Depends on your interest rate. If it’s low enough you can beat it with investments. If your interest rate if high, then the less debt the better.
My interest rate is 3.5%, long term stock gains would be taxed at 15% (and no state tax) so to beat it I just need to average better than ~4% each year, which for the S&P 500 is very easy over the long run.
Oh, if you itemize your tax deductions then that also would be a factor.
Aside from the investment angles, it also helps to establish good credit scores. Your credit score is based off of multiple factors, one of which is your ability to make payments on time with regularity. Nothing is more regular than a mortgage. If you have a long history of paying your mortgage in time, lenders are more likely to give you favorable terms in order to work with them.
It isn’t always necessarily true.
But it just has to do with the mortgage interest rate vs the possible rate of return you could make on investing your money.
Like say you go to buy a house, and you have the option for taking a $100,000 mortgage and investing your money, or just paying for the house in full.
If you decide to pay for the house in full, great, you won’t have to pay any interest anywhere so you are “saving” that potential extra money spent.

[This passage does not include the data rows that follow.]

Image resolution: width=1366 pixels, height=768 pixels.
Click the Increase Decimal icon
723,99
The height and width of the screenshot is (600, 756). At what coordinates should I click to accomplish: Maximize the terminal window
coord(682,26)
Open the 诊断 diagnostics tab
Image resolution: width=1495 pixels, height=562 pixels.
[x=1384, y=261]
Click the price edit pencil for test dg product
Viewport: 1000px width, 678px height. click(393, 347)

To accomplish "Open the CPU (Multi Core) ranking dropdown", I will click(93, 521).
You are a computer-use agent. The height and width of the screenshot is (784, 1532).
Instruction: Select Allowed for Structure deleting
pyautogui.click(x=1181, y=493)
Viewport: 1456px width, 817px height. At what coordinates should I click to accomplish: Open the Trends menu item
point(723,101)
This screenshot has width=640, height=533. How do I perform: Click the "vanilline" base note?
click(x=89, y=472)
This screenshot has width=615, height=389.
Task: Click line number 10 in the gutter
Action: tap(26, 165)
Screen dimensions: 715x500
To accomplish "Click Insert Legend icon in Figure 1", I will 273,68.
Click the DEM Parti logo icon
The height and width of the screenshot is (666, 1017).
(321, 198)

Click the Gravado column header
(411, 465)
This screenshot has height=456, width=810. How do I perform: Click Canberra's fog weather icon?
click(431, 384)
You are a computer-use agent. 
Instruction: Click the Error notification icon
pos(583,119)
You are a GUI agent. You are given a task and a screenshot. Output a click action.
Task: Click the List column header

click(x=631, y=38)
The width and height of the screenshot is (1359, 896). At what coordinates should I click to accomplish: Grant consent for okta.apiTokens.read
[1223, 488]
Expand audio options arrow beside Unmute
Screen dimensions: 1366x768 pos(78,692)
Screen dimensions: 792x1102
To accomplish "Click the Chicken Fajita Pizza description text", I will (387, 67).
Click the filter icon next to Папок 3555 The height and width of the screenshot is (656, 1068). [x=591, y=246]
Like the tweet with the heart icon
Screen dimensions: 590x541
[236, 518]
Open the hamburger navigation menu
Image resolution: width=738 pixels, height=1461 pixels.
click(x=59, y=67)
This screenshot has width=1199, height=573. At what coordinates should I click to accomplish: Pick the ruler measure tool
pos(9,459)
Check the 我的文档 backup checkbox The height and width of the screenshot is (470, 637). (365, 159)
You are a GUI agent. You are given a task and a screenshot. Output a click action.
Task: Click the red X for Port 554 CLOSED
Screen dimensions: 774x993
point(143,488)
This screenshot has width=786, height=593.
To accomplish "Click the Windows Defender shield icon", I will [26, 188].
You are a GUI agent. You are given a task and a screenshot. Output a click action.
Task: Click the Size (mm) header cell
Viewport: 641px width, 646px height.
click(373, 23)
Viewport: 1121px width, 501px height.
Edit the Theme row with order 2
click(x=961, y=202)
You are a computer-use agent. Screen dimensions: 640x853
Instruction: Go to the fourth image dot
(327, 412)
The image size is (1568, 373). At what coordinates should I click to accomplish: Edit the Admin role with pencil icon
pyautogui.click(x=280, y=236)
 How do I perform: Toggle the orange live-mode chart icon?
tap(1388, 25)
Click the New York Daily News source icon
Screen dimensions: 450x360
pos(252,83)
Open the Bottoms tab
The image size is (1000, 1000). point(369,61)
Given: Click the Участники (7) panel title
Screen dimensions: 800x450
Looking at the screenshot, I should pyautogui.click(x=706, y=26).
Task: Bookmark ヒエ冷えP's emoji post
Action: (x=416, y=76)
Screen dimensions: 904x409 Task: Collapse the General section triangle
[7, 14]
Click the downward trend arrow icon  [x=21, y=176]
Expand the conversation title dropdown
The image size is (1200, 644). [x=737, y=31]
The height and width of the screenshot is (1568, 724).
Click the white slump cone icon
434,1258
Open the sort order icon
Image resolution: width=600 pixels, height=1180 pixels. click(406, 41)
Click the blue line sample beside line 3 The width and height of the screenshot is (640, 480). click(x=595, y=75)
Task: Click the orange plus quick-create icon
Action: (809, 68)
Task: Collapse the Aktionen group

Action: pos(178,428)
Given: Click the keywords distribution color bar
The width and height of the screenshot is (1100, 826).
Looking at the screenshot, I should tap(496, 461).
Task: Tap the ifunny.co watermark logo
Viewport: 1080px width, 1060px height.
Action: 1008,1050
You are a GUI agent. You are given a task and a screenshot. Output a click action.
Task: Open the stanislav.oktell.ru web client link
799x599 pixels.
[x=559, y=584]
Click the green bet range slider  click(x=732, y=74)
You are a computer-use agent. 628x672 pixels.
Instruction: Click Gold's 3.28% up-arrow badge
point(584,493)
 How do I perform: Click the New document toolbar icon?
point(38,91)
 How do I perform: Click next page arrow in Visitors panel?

But let’s say you take out the 100k mortgage at a 7% interest rate. And invest your 100k cash. At the end of the year you will now have a total mortgage of 107k because of the 7% interest accrued.
But, if your investments went up by 8%, then your investment account now has 108k in it. Meaning even though you are paying interest, you still made $1,000 by just investing your money.
This becomes doubly true when interest rates are low, like 5% or lower, because that’s easier for investments to beat.
It might be better for YOU the buyer to buy a necessity like a house on credit, but in a “free” market you shouldn’t be there. You are a buyer that does not exist without credit, and thus increase the price of housing without the ballast of collateral. In short, you deprive others of necessities because you can refuse to work for the things you have.
Depends on your interest rate, the time you plan to hold onto the home, and what you could do with the cash if you don’t spend it on a house.
Let’s take an easy example – $100K house, you have $100K+ in cash you could use to purchase the house outright, you plan to hold the house for 5-10 years.
So if you spend $100K on the house, that’s that. All $100K is tied up in the house. If you sell in 5-10 years for $150K, you made $50K on a $100K investment. 50% – that’s not bad. But if you put down $20K and financed $80K when you first bought, then when you sold, you made $50K on a $20K investment, a 250% return. This ignores your borrowing costs for the moment, but even if you assume you pay $20K in borrowing costs, you still end up making $30K on a $20K investment, or a 150% return. You can calculate all of this precisely based on particular rates and terms, but these examples should give you an idea of why it’s often a good idea to use other people’s money when paying for your stuff that you can resell later. It’s called leverage, and it’s an extremely powerful tool for taking modest returns and making them much higher. There’s risk with leverage of course, but if you have the cash at the outset, your risk is small so long as you don’t lose it.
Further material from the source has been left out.